ハードエンデューロの最高峰、G-NETにふさわしいレース
さて、そんな猛者たちを迎え撃つハードエンデューロのトップライダーたちも新シーズンの開幕を待ちわびていた。チャンピオンの水上泰佑はじめ、#2の山本礼人、#3鈴木健二、#4原田皓太、#5佐々木文豊、#6永原達也、#7石井貴行、#9中野誠也(#8の原真也は怪我のため欠席)。そして怪我からの復帰戦となる高橋博。もちろん彼らもハードエンデューロのトップライダーとして、簡単に前を走らせるワケにはいかない。
土曜に降り続いた雨も止み、日曜は快晴。しかし、気温が上がると濡れた路面は乾き始めて重くなる。観客やカメラマンには嬉しいが、ライダーには苦しいコンディションだ。
レースはまず吉野川という沢登りから始まる。黒ゼッケンからスタートし、続いてエントリーフィーの入金確認順で割り振られたゼッケン順に続々と沢に突入していく。片側は山、そして反対側には大勢の観客が詰め寄せ、カメラやスマホを構えながらトップライダーたちの異次元の走りに一喜一憂する。
その吉野川を先頭で駆け抜けたのは、鈴木健二だ。しかしすぐ後ろには山本礼人、そして水上泰佑、佐々木文豊と続く。そんな黒ゼッケンたちの間に飛び込んできたのが、ハードエンデューロ経験豊富なトライアルIAS、藤原慎也だ。ゼッケン39番だから、この狭い吉野川で、30台近くのライダーを抜いてきたことになる。

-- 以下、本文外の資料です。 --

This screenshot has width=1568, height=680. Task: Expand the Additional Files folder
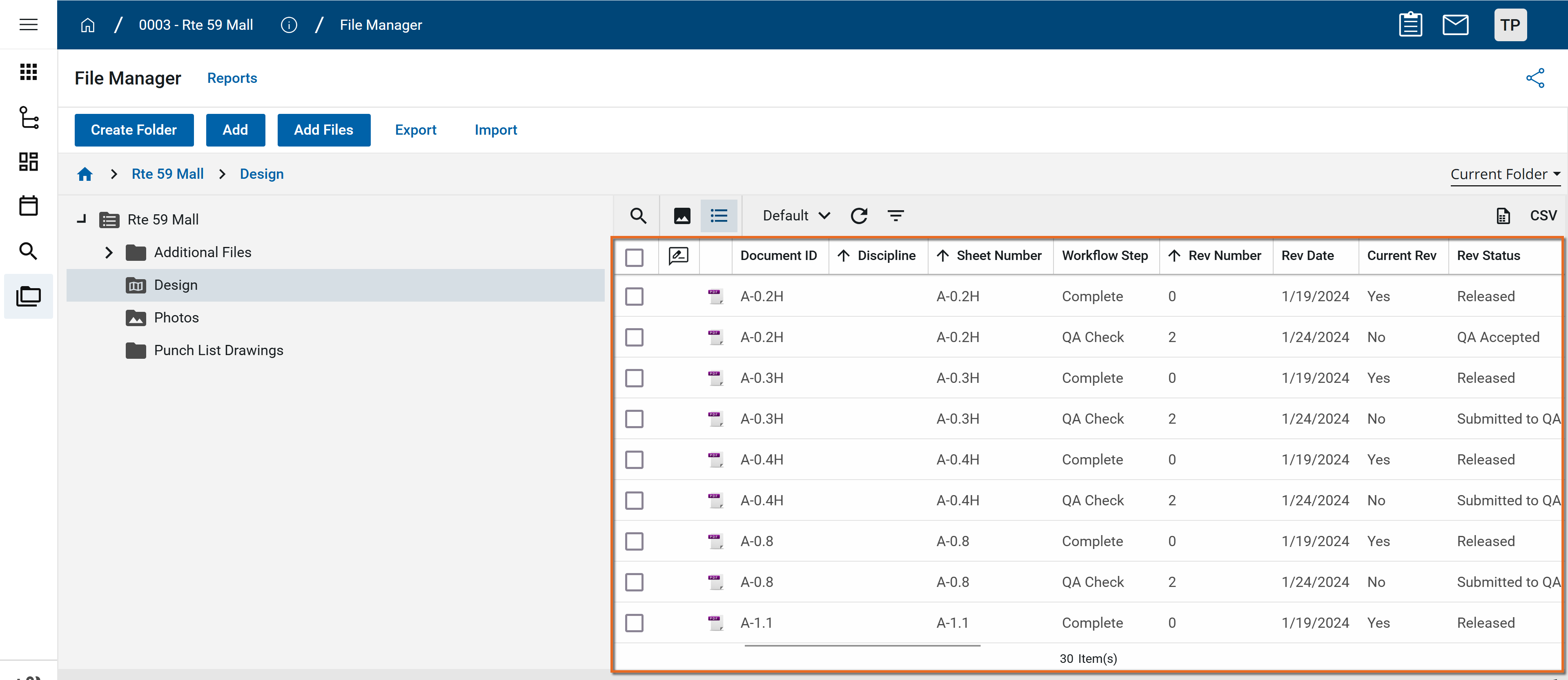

こちらが奈良トラ名物「奈良漬」セクション。広い湿地が開放されていて、ラインは取り放題だが、誤ると途端にタイヤが埋まり、独力での脱出は不可能になる魔の沼だ。これまでは一方通行で往路だけだったが、今回は難易度を上げるため、往復するレイアウトに。さらに前日の雨でコンディションは最悪。
そして前半のセクションをこなしてトップで奈良漬にきたのが、2020チャンピオンの水上泰佑。入り口で少しラインをみたが、すぐ後ろから2番手の山本礼人がきていたため、すぐに突入。
山本もためらわずにあとを追う。
続いて藤原、佐々木、原田が通過。なんと、今年の奈良漬に埋まった一番乗りは鈴木健二だった。